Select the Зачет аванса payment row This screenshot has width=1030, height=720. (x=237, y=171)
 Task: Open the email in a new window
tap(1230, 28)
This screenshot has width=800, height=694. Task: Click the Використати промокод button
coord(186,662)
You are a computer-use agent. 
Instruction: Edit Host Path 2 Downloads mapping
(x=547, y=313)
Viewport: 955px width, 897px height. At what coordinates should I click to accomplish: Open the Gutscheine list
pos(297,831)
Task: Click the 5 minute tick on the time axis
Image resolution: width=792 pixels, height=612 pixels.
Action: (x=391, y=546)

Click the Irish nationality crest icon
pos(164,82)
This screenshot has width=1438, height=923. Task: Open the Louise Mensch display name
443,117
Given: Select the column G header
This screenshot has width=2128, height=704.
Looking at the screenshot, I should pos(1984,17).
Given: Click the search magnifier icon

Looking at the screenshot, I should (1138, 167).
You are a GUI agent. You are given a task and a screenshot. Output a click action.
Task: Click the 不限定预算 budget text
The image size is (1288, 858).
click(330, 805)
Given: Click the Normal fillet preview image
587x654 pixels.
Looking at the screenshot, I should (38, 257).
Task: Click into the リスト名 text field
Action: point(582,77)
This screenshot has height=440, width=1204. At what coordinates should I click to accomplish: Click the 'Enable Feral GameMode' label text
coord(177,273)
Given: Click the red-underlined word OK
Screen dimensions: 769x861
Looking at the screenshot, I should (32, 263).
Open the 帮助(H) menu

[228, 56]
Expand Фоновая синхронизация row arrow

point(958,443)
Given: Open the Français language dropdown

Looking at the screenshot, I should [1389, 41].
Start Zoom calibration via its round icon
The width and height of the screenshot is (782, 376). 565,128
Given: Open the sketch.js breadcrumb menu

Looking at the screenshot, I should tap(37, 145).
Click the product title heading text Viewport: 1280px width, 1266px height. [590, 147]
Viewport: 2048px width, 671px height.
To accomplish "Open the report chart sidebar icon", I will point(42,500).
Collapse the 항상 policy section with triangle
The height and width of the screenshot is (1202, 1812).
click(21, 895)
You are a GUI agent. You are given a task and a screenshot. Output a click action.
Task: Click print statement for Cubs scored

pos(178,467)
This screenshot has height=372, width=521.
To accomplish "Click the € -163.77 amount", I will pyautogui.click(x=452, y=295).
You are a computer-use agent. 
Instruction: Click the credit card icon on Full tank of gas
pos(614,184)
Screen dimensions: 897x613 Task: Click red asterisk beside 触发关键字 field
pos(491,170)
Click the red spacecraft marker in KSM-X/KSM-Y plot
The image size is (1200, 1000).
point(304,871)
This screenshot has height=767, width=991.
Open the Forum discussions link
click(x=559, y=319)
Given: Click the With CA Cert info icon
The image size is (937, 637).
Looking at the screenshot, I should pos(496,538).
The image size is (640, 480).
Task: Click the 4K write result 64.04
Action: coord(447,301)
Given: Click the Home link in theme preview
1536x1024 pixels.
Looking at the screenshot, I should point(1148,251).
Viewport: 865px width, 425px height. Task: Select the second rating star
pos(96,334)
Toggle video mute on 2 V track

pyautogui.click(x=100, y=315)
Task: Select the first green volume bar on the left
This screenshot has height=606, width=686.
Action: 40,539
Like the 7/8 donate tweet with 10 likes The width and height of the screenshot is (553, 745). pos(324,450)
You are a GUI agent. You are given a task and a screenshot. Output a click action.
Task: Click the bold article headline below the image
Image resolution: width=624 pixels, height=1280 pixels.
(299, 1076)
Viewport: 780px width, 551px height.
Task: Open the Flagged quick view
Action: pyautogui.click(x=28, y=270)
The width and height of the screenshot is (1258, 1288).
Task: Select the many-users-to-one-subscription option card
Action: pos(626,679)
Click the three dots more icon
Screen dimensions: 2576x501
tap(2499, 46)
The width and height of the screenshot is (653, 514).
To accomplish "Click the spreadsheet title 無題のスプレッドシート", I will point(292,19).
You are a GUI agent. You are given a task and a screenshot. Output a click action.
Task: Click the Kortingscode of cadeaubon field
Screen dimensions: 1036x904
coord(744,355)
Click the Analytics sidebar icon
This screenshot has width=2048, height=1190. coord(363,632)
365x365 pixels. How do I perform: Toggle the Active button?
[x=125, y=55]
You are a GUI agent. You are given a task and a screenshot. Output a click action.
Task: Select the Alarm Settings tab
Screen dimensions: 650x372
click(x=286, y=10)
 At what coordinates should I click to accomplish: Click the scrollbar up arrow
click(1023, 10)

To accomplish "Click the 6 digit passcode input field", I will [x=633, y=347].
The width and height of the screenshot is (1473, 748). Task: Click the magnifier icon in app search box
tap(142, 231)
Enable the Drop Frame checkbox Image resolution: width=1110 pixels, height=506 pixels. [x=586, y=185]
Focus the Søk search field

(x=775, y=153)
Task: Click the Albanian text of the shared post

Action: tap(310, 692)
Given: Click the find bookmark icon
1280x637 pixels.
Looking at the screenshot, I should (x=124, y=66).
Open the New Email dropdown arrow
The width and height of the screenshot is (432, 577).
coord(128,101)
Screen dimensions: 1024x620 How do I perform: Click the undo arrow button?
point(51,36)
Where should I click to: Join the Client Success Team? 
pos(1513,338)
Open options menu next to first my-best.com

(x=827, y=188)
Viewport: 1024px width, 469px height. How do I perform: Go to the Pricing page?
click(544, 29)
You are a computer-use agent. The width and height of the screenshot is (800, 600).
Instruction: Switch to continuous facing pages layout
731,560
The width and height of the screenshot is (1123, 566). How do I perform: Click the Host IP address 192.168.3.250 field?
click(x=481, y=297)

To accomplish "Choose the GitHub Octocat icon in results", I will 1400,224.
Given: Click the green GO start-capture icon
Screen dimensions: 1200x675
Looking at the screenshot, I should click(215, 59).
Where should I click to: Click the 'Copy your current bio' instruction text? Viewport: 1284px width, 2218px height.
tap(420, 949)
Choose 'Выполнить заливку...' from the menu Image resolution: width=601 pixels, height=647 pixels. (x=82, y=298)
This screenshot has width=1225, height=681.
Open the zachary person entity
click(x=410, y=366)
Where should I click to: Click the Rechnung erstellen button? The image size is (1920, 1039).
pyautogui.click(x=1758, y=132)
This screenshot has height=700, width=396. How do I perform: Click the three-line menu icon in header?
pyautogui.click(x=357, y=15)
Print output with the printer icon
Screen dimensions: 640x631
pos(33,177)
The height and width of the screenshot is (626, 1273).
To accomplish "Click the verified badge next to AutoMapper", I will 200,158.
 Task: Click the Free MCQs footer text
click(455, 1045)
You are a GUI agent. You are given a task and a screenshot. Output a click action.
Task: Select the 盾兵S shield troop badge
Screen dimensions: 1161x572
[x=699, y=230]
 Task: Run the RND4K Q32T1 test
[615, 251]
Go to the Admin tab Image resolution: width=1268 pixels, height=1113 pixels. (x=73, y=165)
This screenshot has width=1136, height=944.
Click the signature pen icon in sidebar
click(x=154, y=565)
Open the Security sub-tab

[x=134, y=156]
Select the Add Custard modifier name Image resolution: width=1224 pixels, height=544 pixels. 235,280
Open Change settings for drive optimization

——————

### What you should do
Every line in the records above that contains the word "preview" is to be copied out.

### Answer box
Given: Click the Normal fillet preview image
Given: Click the Home link in theme preview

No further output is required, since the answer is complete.